Vehicle security – back to square one?

It seems ironic that after more than a decade of successful security improvements by car and motorcycle manufacturers, the police are now advising owners to supplement this advanced modern technology with basic crime prevention products such as the Krooklock, locks and chains.

Clearly anything electronic or otherwise that has been designed & built to secure and protect the modern car & motorcycle has to be capable of being serviced, repaired and indeed overcome. The problem is that devices can be purchased nowadays by anyone, including organised crime gangs, enabling them to defeat even the most sophisticated vehicle security – so what is happening?

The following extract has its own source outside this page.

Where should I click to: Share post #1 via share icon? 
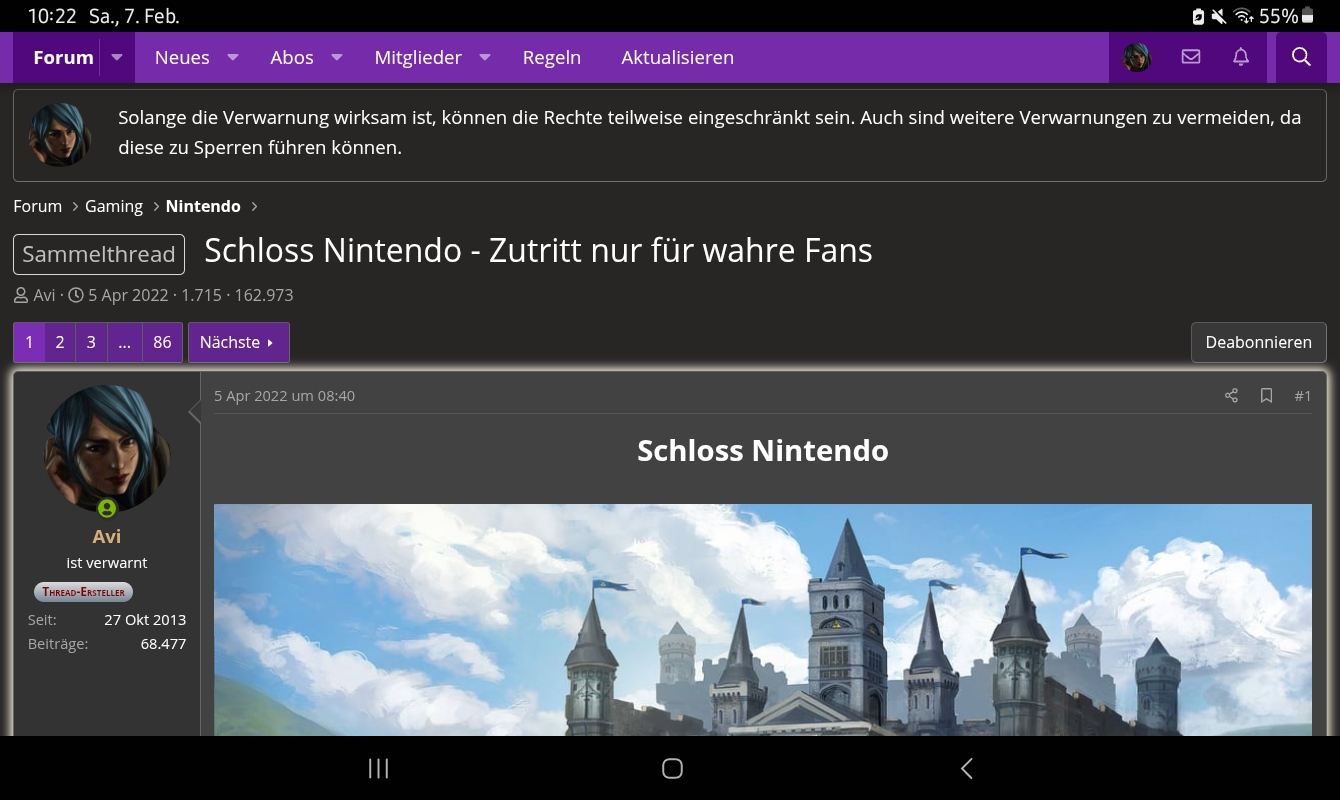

Answers may be found at the National Vehicle Crime Conference, being held at the Henry Ford College, Loughborough University on the 24th and 25th September, where the top police, vehicle industry and insurance experts will reveal what they intend to do about security. The theme is ‘Disabling The Vehicle-Enabled Criminal’.

It is recognised that ‘traditional’ vehicle crime, such as theft of or from vehicles is no longer regarded as a policing priority by most forces; indeed, theft of and from vehicles has fallen over the past 10 years. However, the use of vehicles in acquisitive crimes, such as burglary, supporting serious and organised crime, and potential links to terrorist offences cannot be overlooked. This is where the ACPO Vehicle Crime Intelligence Service’s (AVCIS) staff, who are experts in vehicle-enabled crime, become involved.

The United Kingdom branch of the International Association of Auto Theft Investigators (IAATI) is a strategic player in the vehicle crime arena, partnering with trusted organisations who are service providers in intelligence, enforcement, prevention and disruption activities.